A natural stewpot of drama — the battle between poor birth parents and wealthy adoptive parents to care for and raise a little boy — cooks and nearly boils over in “Like Dandelion Dust,” an on-the-nose though cathartically emotional melodrama giving Mira Sorvino her most substantial bigscreen role in years and featuring a head-turning performance by Barry Pepper. Fans of Karen Kingsbury’s novel, and auds at U.S. regional fests, could build word of mouth for a nifty theatrical tour before vid and tube home visits.
Stephen J. Rivele and Michael LaChance’s screenplay adaptation takes its time building the links between the two families at the heart of this tug of war — with little Joey (Maxwell Perry Cotton) in the middle — and at first it’s not clear that there’s a crisis. Early passages are largely concerned with Wendy Porter (Sorvino), her brutal abuse at the hands of factory-working husband Rip (Pepper, superbly cast), and his eventual release after a seven-year sentence in an Ohio prison.
Rip gets it into his head that, as part of starting over, he and Wendy should attempt to reclaim Joey, born after Rip was in prison and put up for adoption because Wendy had no means of support. Meanwhile, cutaways to wealthy Floridians Jack and Molly Campbell (Cole Hauser, Kate Levering) show them leading a happy and comfortable life with the child.
Using narrative denial of information to good effect, the pieces are put in place for the kind of primal dramatic conflict and its related social dimensions that bring to mind the theater of Arthur Miller. Legal details allow Wendy and Rip to claim visitation rights for Joey, and soon Jack and Molly are horrified to realize that the birth parents — if they can prove themselves suitable in the eyes of the court — can claim their right of guardianship.

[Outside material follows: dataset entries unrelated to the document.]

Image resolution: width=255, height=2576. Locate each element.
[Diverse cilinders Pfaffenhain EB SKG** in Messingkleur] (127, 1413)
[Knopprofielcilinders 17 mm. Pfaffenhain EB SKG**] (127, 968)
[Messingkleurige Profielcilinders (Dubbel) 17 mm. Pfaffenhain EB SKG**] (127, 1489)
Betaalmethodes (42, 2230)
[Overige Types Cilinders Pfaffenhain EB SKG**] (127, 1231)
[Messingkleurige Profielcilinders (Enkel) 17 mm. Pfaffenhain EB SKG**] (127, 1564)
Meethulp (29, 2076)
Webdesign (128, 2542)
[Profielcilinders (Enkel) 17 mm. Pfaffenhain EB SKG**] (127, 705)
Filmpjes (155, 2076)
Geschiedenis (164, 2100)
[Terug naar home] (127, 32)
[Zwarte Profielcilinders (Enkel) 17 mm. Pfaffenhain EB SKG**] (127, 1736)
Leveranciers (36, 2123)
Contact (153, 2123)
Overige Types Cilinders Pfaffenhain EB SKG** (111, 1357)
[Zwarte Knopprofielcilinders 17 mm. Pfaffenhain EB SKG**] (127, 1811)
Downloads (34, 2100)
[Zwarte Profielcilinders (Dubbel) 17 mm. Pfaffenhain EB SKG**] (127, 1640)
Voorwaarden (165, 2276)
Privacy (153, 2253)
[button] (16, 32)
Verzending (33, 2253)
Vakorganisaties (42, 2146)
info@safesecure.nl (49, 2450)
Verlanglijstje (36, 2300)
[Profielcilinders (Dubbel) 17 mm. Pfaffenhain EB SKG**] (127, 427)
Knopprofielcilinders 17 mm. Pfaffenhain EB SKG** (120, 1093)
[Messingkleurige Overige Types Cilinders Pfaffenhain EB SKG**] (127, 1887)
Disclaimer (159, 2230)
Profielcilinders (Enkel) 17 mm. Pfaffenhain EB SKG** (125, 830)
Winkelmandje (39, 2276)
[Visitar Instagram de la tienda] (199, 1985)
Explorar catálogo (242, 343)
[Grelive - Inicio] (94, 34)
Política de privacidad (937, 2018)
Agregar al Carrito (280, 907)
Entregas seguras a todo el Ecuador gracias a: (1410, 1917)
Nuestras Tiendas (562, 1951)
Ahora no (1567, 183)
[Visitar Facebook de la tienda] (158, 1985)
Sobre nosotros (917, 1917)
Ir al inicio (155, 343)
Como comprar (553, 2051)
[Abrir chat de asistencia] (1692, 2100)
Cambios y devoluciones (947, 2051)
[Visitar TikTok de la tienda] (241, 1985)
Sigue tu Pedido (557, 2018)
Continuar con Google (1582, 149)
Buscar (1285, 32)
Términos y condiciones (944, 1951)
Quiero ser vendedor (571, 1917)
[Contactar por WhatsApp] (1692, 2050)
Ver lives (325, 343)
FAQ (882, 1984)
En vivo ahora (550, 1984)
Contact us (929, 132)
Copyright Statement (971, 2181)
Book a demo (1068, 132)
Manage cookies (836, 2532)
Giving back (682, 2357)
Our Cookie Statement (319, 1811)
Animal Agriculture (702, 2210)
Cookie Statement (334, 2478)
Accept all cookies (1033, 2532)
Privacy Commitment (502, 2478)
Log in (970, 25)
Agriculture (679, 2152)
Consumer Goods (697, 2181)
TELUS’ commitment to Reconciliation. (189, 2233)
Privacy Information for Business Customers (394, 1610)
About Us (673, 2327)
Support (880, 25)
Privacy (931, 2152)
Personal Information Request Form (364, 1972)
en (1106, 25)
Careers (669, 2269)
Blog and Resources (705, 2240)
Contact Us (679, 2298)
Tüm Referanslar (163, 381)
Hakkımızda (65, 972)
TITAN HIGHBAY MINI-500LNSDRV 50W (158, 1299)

Under Jon Gunn’s steady if uninspired direction (and somewhat surer editing), “Like Dandelion Dust” builds tension toward some truly wrenching scenes and sequences, including an extended scene marking Joey’s first trip to Ohio to see his birth parents, and a confrontation between Jack and Rip.
As the story shifts into the third act, and Jack and Molly’s desperation leads them into morally dubious territory, the film flirts with self-destruction on one hand and a potentially powerful ending on the other — either way, one wishes the characters didn’t speak in such an obviously direct manner. The family battle ends somewhere in between, leaving the film in a muddled gray zone, as opposed to tantalizing ambiguity.
Ensemble casting is generally sharp, though Pepper feels much more dug into the hole of a rough, blue-collar existence than Sorvino manages as she plays the victim. Pepper, somewhat Brando-like in his command and presence, proves he’s primed for a breakout performance in a major pic.
Hauser is nearly as impressive as the distraught Jack, a rare case in an American movie of a wealthy man engendering aud sympathy, and Levering is his equal in several powerful domestic scenes.
Gunn draws more out of his actors than his camera, which merely does a functional job. The most interesting production aspect is Shawn Carroll’s designs of Joey’s two socioeconomically dissimilar homes.